Information given:
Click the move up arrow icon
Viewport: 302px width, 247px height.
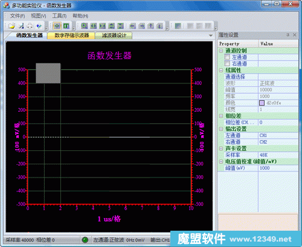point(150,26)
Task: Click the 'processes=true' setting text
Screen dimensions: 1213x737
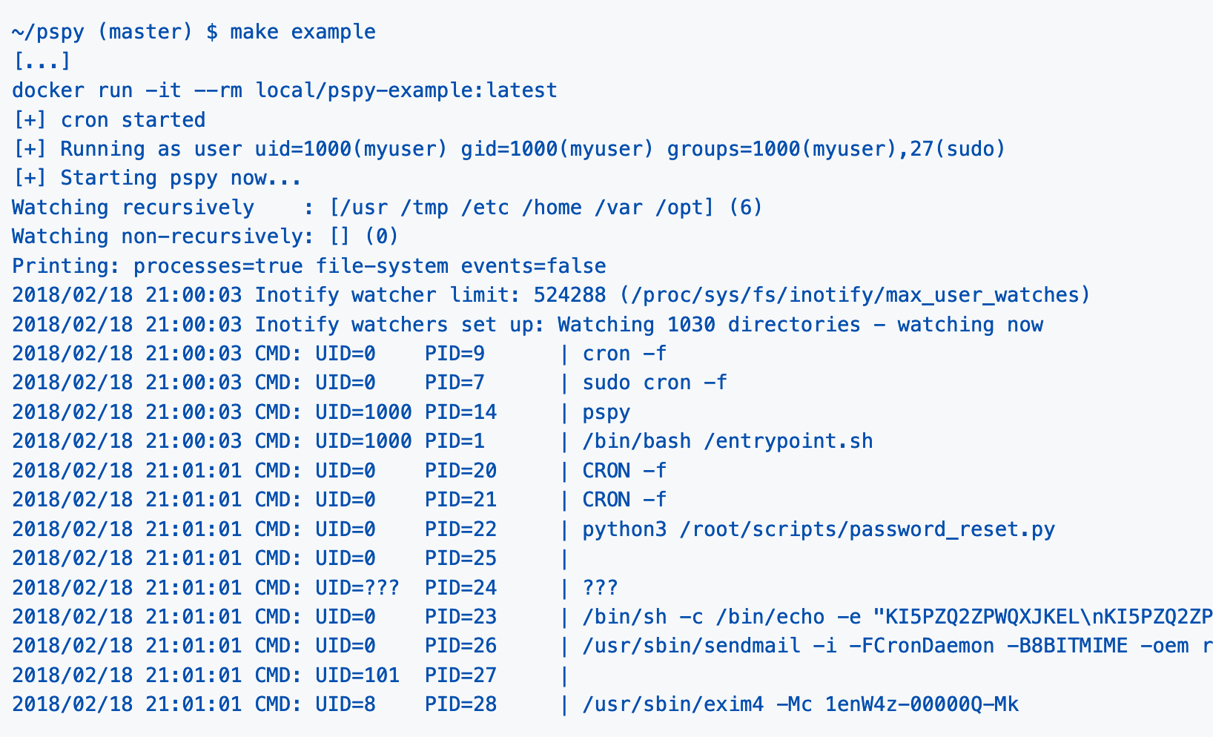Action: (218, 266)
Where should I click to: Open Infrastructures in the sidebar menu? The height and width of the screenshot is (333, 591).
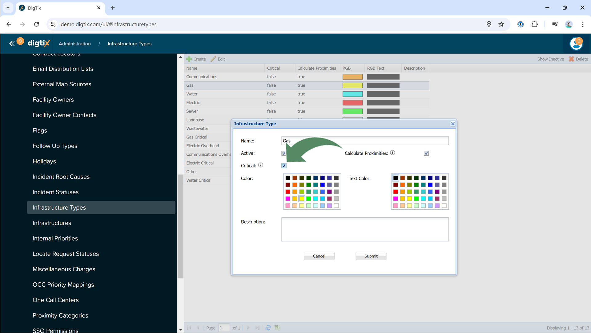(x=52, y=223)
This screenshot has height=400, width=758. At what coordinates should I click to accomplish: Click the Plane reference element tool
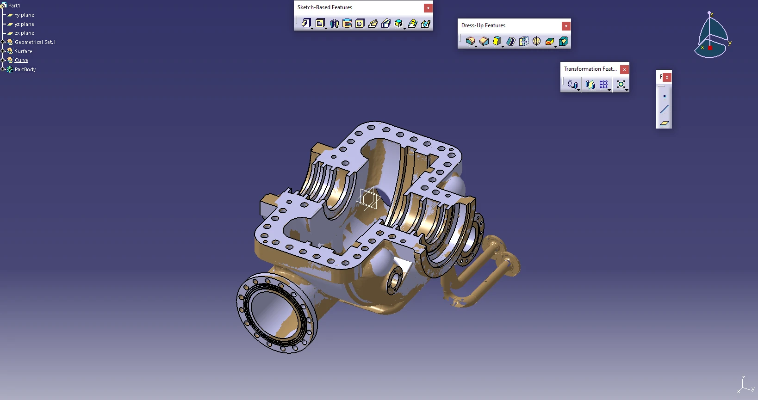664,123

Stated task: Turn every line of the items above into a Markdown table with two columns, Row and Line, giving each row its number. Skip any blank lines and leave the pictures out.

Solution to the problem:
| Row | Line |
|---|---|
| 1 | Click the move up arrow icon |
| 2 | Viewport: 302px width, 247px height. |
| 3 | point(150,26) |
| 4 | Task: Click the 'processes=true' setting text |
| 5 | Screen dimensions: 1213x737 |
| 6 | Action: (218, 266) |
| 7 | Where should I click to: Open Infrastructures in the sidebar menu? The height and width of the screenshot is (333, 591). |
| 8 | (x=52, y=223) |
| 9 | This screenshot has height=400, width=758. At what coordinates should I click to accomplish: Click the Plane reference element tool |
| 10 | 664,123 |